▶ [Exercise objective]:
Please print nothing but the lines from the one containing "Given: Add the Page field" to the final line below, exactly, and no pictures.

** Opening Records block **

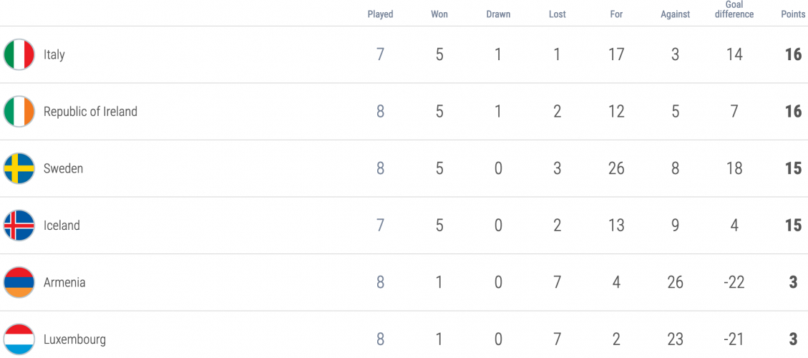Click the Played column header

pos(380,14)
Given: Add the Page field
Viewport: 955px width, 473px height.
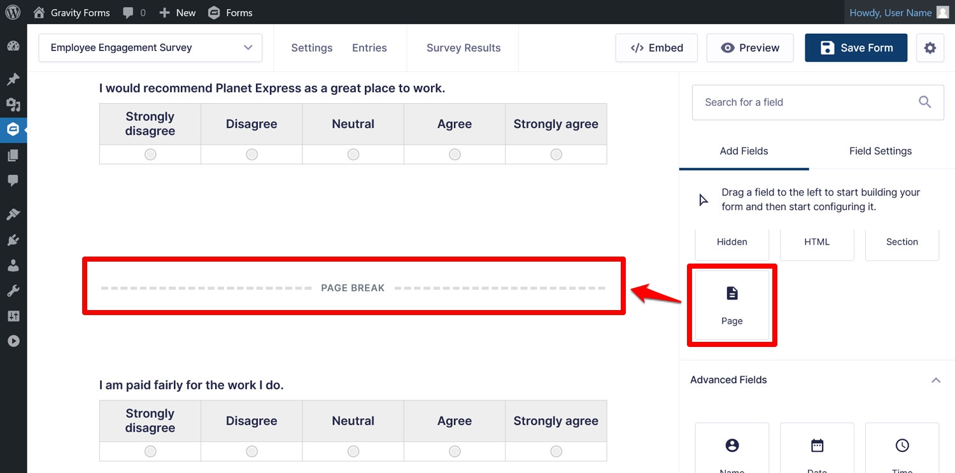Looking at the screenshot, I should [732, 305].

** Closing Records block **

▶ [Answer to this task]:
Given: Add the Page field
Viewport: 955px width, 473px height.
Looking at the screenshot, I should [732, 305].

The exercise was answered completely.